What you are asked to do: Using the material below, print the line that contains "Україна розгромила Австрію", the line that contains "Через 26 днів", and every line in between, exactly and nothing else.

Entries shown:
=======

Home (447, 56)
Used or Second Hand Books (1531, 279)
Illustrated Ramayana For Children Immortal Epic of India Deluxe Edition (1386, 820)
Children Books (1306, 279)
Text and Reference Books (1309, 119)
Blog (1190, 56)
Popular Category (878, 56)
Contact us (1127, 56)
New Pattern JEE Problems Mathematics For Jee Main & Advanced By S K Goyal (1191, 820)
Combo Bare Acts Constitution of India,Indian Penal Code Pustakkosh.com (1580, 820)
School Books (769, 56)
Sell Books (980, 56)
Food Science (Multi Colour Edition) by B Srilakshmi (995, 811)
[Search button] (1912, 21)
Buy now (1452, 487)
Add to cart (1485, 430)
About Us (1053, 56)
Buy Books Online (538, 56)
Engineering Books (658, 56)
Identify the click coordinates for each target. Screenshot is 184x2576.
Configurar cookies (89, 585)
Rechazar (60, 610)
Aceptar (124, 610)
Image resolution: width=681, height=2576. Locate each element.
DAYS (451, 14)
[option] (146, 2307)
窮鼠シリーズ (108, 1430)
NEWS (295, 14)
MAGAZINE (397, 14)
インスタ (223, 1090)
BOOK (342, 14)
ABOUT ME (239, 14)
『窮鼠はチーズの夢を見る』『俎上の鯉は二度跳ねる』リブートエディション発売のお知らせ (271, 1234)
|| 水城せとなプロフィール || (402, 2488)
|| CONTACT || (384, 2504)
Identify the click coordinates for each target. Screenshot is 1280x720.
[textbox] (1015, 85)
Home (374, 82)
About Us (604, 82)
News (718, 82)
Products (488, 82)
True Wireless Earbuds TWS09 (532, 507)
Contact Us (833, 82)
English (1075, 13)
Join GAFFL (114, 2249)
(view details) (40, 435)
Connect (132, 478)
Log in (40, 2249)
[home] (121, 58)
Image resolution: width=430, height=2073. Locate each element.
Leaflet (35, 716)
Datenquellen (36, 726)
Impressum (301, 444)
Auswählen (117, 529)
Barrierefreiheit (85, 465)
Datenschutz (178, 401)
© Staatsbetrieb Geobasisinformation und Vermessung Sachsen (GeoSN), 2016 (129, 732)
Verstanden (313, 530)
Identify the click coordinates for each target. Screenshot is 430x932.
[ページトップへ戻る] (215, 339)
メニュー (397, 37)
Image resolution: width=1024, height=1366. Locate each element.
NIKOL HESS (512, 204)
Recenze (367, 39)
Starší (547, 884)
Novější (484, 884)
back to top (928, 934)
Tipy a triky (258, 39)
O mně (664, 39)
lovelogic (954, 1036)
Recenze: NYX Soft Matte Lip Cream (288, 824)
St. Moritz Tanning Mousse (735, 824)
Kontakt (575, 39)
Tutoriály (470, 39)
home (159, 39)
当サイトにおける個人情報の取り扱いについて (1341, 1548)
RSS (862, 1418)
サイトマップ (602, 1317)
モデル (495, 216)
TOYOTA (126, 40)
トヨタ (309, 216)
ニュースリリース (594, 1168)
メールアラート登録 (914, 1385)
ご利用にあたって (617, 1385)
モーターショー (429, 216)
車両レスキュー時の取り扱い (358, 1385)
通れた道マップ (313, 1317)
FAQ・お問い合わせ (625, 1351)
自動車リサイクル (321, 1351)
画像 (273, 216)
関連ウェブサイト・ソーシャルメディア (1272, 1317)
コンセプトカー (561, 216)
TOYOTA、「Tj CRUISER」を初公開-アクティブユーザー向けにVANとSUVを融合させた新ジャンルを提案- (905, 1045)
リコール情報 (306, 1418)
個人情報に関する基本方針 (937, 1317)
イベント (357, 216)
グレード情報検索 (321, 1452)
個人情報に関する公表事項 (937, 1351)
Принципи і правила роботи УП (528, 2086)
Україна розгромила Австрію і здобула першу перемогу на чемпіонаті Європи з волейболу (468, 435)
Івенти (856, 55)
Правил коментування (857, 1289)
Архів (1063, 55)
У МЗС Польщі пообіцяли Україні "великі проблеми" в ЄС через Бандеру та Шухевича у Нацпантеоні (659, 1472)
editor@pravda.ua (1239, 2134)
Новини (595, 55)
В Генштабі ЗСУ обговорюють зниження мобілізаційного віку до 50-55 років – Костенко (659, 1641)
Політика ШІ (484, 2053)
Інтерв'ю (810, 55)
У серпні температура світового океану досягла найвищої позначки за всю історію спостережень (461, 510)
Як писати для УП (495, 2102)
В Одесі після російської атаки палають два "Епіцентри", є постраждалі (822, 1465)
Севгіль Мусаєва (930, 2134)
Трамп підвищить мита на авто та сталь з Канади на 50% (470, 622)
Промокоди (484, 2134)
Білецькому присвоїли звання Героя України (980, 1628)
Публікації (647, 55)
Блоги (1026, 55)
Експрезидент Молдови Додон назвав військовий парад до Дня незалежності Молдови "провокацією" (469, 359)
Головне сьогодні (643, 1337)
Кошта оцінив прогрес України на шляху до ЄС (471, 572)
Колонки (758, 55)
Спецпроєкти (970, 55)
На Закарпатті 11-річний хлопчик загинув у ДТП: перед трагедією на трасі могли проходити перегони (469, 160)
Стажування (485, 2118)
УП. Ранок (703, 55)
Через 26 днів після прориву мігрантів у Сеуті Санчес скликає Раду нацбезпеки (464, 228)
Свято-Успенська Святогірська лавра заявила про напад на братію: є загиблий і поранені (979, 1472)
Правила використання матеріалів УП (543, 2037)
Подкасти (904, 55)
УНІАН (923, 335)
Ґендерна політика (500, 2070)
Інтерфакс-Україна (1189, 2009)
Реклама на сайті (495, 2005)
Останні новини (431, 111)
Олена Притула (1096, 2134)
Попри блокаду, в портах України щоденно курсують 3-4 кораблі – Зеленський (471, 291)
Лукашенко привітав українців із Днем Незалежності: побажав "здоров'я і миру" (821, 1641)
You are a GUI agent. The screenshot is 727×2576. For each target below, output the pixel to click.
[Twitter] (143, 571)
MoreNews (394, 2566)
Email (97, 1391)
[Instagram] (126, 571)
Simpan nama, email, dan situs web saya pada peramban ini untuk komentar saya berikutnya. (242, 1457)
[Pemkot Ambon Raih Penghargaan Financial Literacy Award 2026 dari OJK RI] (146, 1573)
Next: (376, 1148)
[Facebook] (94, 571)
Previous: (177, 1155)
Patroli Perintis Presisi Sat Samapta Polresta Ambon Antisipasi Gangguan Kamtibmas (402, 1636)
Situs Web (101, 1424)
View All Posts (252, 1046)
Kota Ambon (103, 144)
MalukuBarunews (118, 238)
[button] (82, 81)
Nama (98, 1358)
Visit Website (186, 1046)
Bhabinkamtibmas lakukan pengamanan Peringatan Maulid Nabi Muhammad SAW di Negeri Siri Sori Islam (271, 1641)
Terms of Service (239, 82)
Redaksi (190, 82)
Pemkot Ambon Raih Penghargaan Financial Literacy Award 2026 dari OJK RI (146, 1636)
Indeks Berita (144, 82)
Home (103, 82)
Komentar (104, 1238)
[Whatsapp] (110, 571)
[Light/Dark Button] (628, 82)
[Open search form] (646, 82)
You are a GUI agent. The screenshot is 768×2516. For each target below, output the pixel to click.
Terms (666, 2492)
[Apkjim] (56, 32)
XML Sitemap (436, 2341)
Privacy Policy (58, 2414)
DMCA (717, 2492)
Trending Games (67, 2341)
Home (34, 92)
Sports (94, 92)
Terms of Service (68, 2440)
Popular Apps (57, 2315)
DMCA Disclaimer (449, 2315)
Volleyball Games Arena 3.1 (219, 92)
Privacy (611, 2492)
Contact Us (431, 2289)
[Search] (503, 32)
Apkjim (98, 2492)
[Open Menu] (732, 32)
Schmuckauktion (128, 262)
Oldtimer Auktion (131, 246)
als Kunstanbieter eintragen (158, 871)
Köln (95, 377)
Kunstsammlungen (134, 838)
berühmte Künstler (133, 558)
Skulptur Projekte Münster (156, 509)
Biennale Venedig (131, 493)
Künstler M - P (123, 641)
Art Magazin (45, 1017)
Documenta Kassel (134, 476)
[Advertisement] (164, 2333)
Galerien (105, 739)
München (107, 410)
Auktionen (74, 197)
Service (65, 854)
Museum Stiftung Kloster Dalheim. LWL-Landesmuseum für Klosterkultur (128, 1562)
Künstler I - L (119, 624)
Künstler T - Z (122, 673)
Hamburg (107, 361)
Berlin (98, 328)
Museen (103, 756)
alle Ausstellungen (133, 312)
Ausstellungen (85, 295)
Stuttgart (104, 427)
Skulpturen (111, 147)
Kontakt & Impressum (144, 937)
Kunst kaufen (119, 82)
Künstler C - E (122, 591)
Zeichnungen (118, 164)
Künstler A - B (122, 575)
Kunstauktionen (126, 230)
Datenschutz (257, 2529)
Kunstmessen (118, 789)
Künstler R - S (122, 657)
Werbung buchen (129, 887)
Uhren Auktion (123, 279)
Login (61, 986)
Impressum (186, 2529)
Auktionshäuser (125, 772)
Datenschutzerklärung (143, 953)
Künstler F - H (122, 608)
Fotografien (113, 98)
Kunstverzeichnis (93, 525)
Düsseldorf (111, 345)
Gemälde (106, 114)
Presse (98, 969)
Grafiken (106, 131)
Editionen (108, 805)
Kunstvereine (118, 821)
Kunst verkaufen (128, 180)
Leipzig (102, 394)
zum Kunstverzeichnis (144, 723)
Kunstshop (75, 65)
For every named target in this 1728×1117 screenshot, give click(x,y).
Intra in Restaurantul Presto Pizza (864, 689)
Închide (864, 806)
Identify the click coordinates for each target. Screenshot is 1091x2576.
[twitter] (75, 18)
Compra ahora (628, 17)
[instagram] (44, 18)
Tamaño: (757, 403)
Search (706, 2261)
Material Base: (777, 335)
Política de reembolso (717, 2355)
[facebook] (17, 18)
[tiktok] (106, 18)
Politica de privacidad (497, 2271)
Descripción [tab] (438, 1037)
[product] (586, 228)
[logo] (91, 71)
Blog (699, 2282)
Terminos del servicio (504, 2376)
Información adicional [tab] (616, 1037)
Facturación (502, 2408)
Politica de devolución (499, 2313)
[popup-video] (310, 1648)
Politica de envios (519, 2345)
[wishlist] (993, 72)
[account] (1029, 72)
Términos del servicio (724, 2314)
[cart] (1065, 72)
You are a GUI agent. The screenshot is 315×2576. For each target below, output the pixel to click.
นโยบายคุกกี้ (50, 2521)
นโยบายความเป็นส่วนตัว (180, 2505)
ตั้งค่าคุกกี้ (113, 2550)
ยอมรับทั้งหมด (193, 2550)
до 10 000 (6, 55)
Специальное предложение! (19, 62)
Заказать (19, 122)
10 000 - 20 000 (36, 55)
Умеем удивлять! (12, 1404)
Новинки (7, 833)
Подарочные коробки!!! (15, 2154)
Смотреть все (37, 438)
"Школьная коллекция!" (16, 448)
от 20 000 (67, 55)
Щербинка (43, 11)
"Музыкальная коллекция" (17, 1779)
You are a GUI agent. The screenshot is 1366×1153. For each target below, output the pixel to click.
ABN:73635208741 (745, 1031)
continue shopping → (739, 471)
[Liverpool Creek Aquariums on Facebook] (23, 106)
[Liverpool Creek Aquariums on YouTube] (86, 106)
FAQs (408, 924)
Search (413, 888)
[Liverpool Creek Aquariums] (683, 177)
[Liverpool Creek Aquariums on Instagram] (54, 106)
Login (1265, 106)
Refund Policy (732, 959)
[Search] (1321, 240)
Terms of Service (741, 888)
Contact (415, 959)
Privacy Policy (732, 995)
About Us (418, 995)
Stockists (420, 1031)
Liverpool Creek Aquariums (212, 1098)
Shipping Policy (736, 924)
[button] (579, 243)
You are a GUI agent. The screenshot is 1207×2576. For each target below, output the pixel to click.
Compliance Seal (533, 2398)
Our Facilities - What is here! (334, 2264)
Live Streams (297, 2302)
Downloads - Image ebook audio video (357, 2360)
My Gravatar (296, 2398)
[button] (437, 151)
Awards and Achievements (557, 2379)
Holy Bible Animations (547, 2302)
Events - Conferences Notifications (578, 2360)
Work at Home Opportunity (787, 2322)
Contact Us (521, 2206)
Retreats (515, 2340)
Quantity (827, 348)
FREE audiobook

=======

Answer to this exercise:
Україна розгромила Австрію і здобула першу перемогу на чемпіонаті Європи з волейболу (468, 435)
Івенти (856, 55)
Правил коментування (857, 1289)
Архів (1063, 55)
У МЗС Польщі пообіцяли Україні "великі проблеми" в ЄС через Бандеру та Шухевича у Нацпантеоні (659, 1472)
editor@pravda.ua (1239, 2134)
Новини (595, 55)
В Генштабі ЗСУ обговорюють зниження мобілізаційного віку до 50-55 років – Костенко (659, 1641)
Політика ШІ (484, 2053)
Інтерв'ю (810, 55)
У серпні температура світового океану досягла найвищої позначки за всю історію спостережень (461, 510)
Як писати для УП (495, 2102)
В Одесі після російської атаки палають два "Епіцентри", є постраждалі (822, 1465)
Севгіль Мусаєва (930, 2134)
Трамп підвищить мита на авто та сталь з Канади на 50% (470, 622)
Промокоди (484, 2134)
Білецькому присвоїли звання Героя України (980, 1628)
Публікації (647, 55)
Блоги (1026, 55)
Експрезидент Молдови Додон назвав військовий парад до Дня незалежності Молдови "провокацією" (469, 359)
Головне сьогодні (643, 1337)
Кошта оцінив прогрес України на шляху до ЄС (471, 572)
Колонки (758, 55)
Спецпроєкти (970, 55)
На Закарпатті 11-річний хлопчик загинув у ДТП: перед трагедією на трасі могли проходити перегони (469, 160)
Стажування (485, 2118)
УП. Ранок (703, 55)
Через 26 днів після прориву мігрантів у Сеуті Санчес скликає Раду нацбезпеки (464, 228)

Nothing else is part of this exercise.